> **ASSIGNMENT**: What is needed is the whole of the data, set down exactly.

Dataset entries
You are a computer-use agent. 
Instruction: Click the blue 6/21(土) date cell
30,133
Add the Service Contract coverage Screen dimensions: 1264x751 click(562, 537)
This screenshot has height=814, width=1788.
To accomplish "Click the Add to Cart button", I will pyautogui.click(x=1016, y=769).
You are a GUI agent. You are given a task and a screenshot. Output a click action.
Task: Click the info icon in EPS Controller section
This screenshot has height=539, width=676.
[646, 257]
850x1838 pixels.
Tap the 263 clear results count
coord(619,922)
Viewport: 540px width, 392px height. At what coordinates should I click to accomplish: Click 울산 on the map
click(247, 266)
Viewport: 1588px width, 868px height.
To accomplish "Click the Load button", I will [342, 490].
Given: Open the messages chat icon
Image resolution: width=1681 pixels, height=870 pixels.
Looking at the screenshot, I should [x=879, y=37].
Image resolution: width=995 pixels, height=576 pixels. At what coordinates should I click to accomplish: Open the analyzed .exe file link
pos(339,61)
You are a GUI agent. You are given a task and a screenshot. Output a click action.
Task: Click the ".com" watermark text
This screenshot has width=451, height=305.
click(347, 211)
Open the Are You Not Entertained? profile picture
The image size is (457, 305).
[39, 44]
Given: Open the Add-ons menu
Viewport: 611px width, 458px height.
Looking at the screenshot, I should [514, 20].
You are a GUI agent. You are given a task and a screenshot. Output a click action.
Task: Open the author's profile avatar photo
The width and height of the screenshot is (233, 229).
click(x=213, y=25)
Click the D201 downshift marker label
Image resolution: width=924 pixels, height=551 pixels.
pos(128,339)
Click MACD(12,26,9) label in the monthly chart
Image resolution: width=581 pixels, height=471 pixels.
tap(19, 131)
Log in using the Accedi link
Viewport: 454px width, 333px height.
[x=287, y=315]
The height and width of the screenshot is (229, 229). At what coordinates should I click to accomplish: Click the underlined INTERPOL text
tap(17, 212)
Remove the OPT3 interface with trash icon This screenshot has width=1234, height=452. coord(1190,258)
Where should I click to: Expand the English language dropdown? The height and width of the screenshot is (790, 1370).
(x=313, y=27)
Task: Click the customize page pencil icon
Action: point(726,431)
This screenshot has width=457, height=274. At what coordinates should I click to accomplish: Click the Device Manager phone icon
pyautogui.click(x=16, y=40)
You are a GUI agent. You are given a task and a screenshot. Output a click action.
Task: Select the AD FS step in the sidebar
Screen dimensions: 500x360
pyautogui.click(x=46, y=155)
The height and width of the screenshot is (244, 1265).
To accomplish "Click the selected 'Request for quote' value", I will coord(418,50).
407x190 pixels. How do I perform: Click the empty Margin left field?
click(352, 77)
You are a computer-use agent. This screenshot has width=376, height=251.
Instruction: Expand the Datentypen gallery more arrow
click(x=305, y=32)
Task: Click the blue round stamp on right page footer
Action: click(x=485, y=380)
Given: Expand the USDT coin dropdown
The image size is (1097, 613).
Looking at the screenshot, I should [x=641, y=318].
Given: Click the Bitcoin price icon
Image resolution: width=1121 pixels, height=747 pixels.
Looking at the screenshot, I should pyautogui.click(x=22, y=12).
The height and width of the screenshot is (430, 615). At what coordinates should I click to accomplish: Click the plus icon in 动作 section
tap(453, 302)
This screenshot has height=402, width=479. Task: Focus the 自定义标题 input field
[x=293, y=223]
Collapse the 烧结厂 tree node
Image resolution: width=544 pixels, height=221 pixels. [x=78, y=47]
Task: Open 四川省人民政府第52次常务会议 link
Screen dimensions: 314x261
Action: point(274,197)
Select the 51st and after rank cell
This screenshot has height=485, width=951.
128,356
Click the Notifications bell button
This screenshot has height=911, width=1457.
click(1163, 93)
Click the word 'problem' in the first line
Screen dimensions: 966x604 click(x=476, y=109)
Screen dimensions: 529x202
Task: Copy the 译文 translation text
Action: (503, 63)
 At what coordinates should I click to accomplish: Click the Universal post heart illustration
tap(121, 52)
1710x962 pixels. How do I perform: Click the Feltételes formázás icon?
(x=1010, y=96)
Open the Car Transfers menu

> **YOUR RESPONSE**:
You are a computer-use agent. 
Instruction: Click the blue 6/21(土) date cell
30,133
Add the Service Contract coverage Screen dimensions: 1264x751 click(562, 537)
This screenshot has height=814, width=1788.
To accomplish "Click the Add to Cart button", I will pyautogui.click(x=1016, y=769).
You are a GUI agent. You are given a task and a screenshot. Output a click action.
Task: Click the info icon in EPS Controller section
This screenshot has height=539, width=676.
[646, 257]
850x1838 pixels.
Tap the 263 clear results count
coord(619,922)
Viewport: 540px width, 392px height. At what coordinates should I click to accomplish: Click 울산 on the map
click(247, 266)
Viewport: 1588px width, 868px height.
To accomplish "Click the Load button", I will [342, 490].
Given: Open the messages chat icon
Image resolution: width=1681 pixels, height=870 pixels.
Looking at the screenshot, I should [x=879, y=37].
Image resolution: width=995 pixels, height=576 pixels. At what coordinates should I click to accomplish: Open the analyzed .exe file link
pos(339,61)
You are a GUI agent. You are given a task and a screenshot. Output a click action.
Task: Click the ".com" watermark text
This screenshot has width=451, height=305.
click(347, 211)
Open the Are You Not Entertained? profile picture
The image size is (457, 305).
[39, 44]
Given: Open the Add-ons menu
Viewport: 611px width, 458px height.
Looking at the screenshot, I should [514, 20].
You are a GUI agent. You are given a task and a screenshot. Output a click action.
Task: Open the author's profile avatar photo
The width and height of the screenshot is (233, 229).
click(x=213, y=25)
Click the D201 downshift marker label
Image resolution: width=924 pixels, height=551 pixels.
pos(128,339)
Click MACD(12,26,9) label in the monthly chart
Image resolution: width=581 pixels, height=471 pixels.
tap(19, 131)
Log in using the Accedi link
Viewport: 454px width, 333px height.
[x=287, y=315]
The height and width of the screenshot is (229, 229). At what coordinates should I click to accomplish: Click the underlined INTERPOL text
tap(17, 212)
Remove the OPT3 interface with trash icon This screenshot has width=1234, height=452. coord(1190,258)
Where should I click to: Expand the English language dropdown? The height and width of the screenshot is (790, 1370).
(x=313, y=27)
Task: Click the customize page pencil icon
Action: point(726,431)
This screenshot has width=457, height=274. At what coordinates should I click to accomplish: Click the Device Manager phone icon
pyautogui.click(x=16, y=40)
You are a GUI agent. You are given a task and a screenshot. Output a click action.
Task: Select the AD FS step in the sidebar
Screen dimensions: 500x360
pyautogui.click(x=46, y=155)
The height and width of the screenshot is (244, 1265).
To accomplish "Click the selected 'Request for quote' value", I will coord(418,50).
407x190 pixels. How do I perform: Click the empty Margin left field?
click(352, 77)
You are a computer-use agent. This screenshot has width=376, height=251.
Instruction: Expand the Datentypen gallery more arrow
click(x=305, y=32)
Task: Click the blue round stamp on right page footer
Action: click(x=485, y=380)
Given: Expand the USDT coin dropdown
The image size is (1097, 613).
Looking at the screenshot, I should [x=641, y=318].
Given: Click the Bitcoin price icon
Image resolution: width=1121 pixels, height=747 pixels.
Looking at the screenshot, I should pyautogui.click(x=22, y=12).
The height and width of the screenshot is (430, 615). At what coordinates should I click to accomplish: Click the plus icon in 动作 section
tap(453, 302)
This screenshot has height=402, width=479. Task: Focus the 自定义标题 input field
[x=293, y=223]
Collapse the 烧结厂 tree node
Image resolution: width=544 pixels, height=221 pixels. [x=78, y=47]
Task: Open 四川省人民政府第52次常务会议 link
Screen dimensions: 314x261
Action: point(274,197)
Select the 51st and after rank cell
This screenshot has height=485, width=951.
128,356
Click the Notifications bell button
This screenshot has height=911, width=1457.
click(1163, 93)
Click the word 'problem' in the first line
Screen dimensions: 966x604 click(x=476, y=109)
Screen dimensions: 529x202
Task: Copy the 译文 translation text
Action: (503, 63)
 At what coordinates should I click to accomplish: Click the Universal post heart illustration
tap(121, 52)
1710x962 pixels. How do I perform: Click the Feltételes formázás icon?
(x=1010, y=96)
Open the Car Transfers menu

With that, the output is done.